Task prompt
Below are entries. Copy exactly the lines running from the line that holds "Given: Toggle the List view option" to the line that holds "Select the $0.4", with both ends included.

Record extracts
◇ ◇ ◇
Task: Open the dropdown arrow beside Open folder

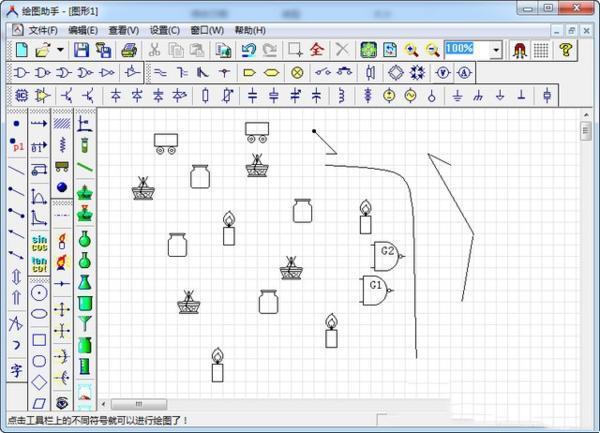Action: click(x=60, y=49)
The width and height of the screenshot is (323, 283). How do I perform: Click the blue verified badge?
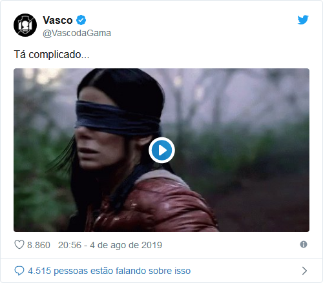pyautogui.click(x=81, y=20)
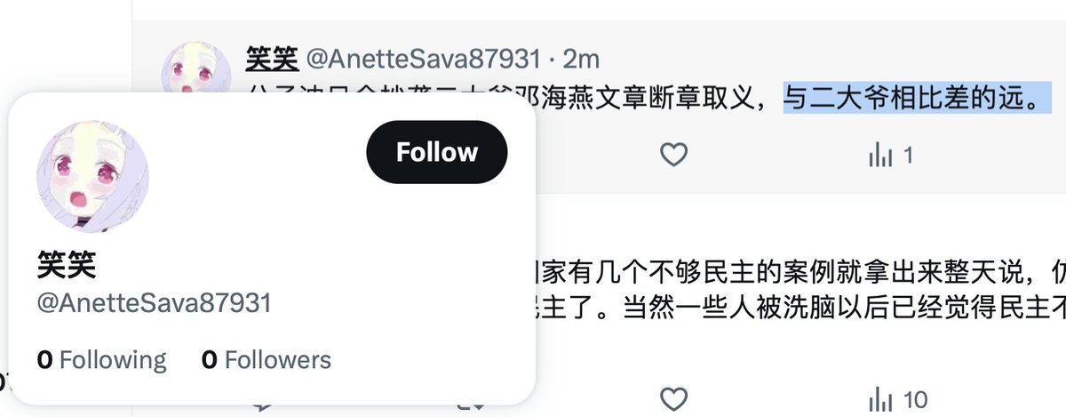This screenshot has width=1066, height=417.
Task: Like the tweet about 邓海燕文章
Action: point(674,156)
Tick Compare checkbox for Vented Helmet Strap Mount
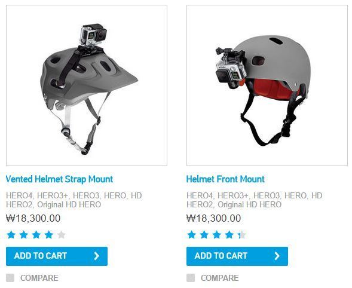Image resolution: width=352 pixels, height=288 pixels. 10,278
◇ ◇ ◇
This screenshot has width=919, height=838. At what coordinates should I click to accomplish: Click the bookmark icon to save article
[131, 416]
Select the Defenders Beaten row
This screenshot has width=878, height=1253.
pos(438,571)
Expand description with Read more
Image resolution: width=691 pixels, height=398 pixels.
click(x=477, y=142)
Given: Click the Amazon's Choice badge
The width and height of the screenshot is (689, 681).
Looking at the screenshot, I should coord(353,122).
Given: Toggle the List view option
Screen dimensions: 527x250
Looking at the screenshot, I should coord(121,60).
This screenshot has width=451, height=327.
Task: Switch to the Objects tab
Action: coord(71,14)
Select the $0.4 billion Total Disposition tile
◇ ◇ ◇
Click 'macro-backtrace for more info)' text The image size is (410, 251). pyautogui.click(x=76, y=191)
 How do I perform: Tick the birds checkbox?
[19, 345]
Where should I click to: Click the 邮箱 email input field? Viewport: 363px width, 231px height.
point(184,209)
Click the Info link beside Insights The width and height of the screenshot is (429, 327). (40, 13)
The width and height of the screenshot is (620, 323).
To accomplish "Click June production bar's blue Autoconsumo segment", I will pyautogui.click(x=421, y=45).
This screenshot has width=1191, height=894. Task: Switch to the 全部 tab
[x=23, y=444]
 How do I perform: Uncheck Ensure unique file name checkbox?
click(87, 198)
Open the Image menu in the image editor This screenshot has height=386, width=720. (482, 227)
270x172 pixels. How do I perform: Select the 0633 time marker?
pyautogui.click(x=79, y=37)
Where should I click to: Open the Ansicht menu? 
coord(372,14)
◇ ◇ ◇
Output for this task
Given: Toggle the List view option
Screen dimensions: 527x250
Looking at the screenshot, I should coord(121,60).
This screenshot has width=451, height=327.
Task: Switch to the Objects tab
Action: coord(71,14)
Select the $0.4 billion Total Disposition tile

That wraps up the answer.